La vita contemporanea è connotata da atrofia emotiva vissuta in condizioni di continua incertezza, edonista ed egoista, dai valori volatili. Un vivere dove i giovani credono di perdere la loro originalità se accettano quelle verità che già da altri non state riconosciute. Il dovere della memoria.

Nessuna regione può contare tante croci come Palermo e la Sicilia, che, riunite in un unico sito, formerebbero un cimitero dei morti per la guerra della legalità. La raccolta delle frasi scritte nelle lapidi e targhe e la narrazione dei loro eroismi potrebbe costituire, con scarna semplicità, una mesta e dolente nuova antologia di Spoon River, riferita alla nostra terra.

La dimenticanza - e ciò vale per Giaccone come per le altre vittime - non è opera del tempo: è determinata da chi vuole dimenticare, trasmettendo nozioni sterili che non hanno sopravvivenza. Se si vive solo nel presente si rischia di scomparire insieme ad esso. «Uno dei più evidenti e gravi difetti della società italiana… sta nella mancanza di memoria», ha scritto Leonardo Sciascia. Aveva capito tutto.

Per non dimenticare, per rinvigorire il ricordo, il preside di Medicina di quegli anni - nel ventennale dell'uccisione di Giaccone - realizzò in onore «dell’eroe normale» un monumento significativo, con la collaborazione del noto e compianto artista Maurilio Catalano, che prestò arte e opera a titolo gratuito, come omaggio alla vittima.

Alla base un grande cubo di marmo nero, che vuole significare la stratificazione lutulenta delle abitudini mafiose. Al di sopra un cuore di marmo vermiglio disarticolato in vari segmenti, ognuno dei quali attraversato da una lunga lancia di metallo. Il cuore di Giaccone trafitto. Lettere in bronzo indicano il nome e la data del sacrificio. Dopo vent'anni il ricordo era rinnovato. Tale struttura sostituiva un piccolo cippo di gesso e cemento, sgretolato e sfarinato, con le scritte sbiadite, posto nel viale al tempo della sua uccisione. Nuovo monumento come lapide della memoria, in quando la mafia può essere paragonata alla tubercolosi. Anche quando la malattia appare clinicamente spenta, il bacillo responsabile rimane nel corpo «murato vivo», pronto a infettare nuovamente con virulenza. Una mafia che, se non avanza, neppure arretra, come ebbe a dire l’allora Procuratore Generale di Palermo Roberto Scarpinato.

«Oggi è il mio compleanno/nessuno/ si è ricordato di me»: sono versi melanconici di una poesia giovanile di Giaccone. Ma egli non è più solo. Se Paolo talora visse la solitudine in vita, c'è un impegno per non dimenticare, per tenere vivo il suo ricordo, il suo insegnamento, il suo coraggio ben oltre la sua esistenza.
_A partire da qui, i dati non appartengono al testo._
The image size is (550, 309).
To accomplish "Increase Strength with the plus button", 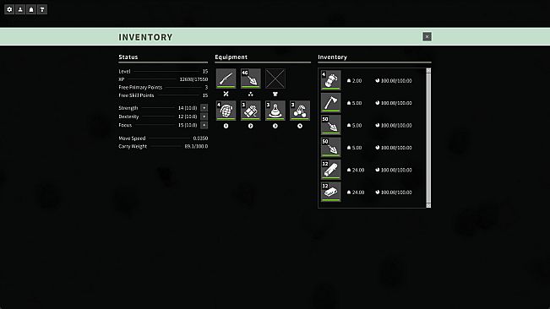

La tragedia dell'eroe borghese, quella di chi non vuole abbattere l'ordine sociale in cui vive, né sovvertire le sue leggi, bensì vuole attuare realmente l'ordine e i valori proclamati dalla sua società, e vuole che le leggi promulgate sbandierate da quella società borghese in cui egli si riconosce, siano rispettate.

In questi tempi di etica scivolosa e di frequente malasanità senza principi, personali e di sistema, ricordiamo le parole di Piero Calamandrei, uno dei padri della Costituzione «…essi sono morti senza retorica, senza grandi frasi, con semplicità, come se si trattasse di un lavoro quotidiano da compiere: il grande lavoro che occorreva per restituire all'Italia libertà e dignità. Di questo lavoro si sono riservata la parte più dura e più difficile: quella di morire, di testimoniare con la resistenza e la morte la fede nella giustizia…». Come Paolo Giaccone.